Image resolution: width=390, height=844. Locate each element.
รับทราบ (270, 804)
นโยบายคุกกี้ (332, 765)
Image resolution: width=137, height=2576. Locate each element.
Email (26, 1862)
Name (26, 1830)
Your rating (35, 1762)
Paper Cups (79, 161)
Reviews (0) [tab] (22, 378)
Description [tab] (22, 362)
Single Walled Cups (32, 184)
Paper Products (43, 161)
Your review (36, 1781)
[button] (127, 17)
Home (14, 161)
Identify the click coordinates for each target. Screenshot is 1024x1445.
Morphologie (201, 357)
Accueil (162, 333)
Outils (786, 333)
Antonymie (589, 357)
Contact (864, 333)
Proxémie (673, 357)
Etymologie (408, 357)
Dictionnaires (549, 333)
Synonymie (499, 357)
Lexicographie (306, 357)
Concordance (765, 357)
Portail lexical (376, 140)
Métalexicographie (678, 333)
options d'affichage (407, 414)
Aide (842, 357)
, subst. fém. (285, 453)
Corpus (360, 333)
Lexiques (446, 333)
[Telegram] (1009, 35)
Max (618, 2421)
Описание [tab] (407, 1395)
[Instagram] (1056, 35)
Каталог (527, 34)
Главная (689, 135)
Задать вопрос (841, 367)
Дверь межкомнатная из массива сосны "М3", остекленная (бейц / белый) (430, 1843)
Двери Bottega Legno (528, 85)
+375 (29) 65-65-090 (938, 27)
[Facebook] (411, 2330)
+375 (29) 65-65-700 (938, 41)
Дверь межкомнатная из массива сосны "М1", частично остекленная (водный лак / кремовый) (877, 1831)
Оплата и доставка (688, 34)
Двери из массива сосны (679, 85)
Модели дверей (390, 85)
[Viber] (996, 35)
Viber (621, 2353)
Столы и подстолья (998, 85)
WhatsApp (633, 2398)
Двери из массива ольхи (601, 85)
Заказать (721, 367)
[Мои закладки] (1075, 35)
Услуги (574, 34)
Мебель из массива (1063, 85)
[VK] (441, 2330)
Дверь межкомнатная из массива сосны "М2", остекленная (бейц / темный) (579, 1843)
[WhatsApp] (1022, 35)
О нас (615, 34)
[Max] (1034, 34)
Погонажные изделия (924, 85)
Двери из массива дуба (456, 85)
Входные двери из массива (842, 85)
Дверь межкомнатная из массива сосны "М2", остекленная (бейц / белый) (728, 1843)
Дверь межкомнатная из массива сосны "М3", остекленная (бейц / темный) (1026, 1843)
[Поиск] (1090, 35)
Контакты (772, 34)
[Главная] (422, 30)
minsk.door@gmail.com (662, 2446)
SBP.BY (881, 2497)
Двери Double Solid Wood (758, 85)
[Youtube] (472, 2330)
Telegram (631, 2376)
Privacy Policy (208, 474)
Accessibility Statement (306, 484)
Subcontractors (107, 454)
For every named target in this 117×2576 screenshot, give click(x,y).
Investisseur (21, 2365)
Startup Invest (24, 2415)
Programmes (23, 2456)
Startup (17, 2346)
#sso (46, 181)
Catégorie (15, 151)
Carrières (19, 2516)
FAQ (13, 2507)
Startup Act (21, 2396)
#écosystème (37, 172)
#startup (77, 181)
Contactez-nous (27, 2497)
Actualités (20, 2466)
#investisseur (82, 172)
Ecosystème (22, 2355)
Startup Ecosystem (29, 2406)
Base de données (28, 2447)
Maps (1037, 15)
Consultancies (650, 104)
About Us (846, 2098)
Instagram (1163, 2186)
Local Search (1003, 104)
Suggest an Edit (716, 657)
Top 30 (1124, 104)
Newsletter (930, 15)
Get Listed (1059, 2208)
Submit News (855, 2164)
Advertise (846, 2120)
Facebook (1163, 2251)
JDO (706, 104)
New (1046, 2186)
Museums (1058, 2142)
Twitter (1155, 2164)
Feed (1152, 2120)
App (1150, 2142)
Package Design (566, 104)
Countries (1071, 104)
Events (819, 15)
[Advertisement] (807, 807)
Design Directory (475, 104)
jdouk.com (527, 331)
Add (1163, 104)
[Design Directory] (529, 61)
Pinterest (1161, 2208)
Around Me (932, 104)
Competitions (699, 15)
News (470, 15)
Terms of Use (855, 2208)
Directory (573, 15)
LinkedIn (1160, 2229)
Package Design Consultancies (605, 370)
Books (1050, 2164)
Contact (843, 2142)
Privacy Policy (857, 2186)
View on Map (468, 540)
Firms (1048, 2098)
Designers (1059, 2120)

REQUIRED ACTION -> Beginning with the line that contains "App (1150, 2142)", restate word for word each line through the last one in the data, and write nothing more.

FINISHED TASK ->
App (1150, 2142)
Package Design (566, 104)
Countries (1071, 104)
Events (819, 15)
[Advertisement] (807, 807)
Design Directory (475, 104)
jdouk.com (527, 331)
Add (1163, 104)
[Design Directory] (529, 61)
Pinterest (1161, 2208)
Around Me (932, 104)
Competitions (699, 15)
News (470, 15)
Terms of Use (855, 2208)
Directory (573, 15)
LinkedIn (1160, 2229)
Package Design Consultancies (605, 370)
Books (1050, 2164)
Contact (843, 2142)
Privacy Policy (857, 2186)
View on Map (468, 540)
Firms (1048, 2098)
Designers (1059, 2120)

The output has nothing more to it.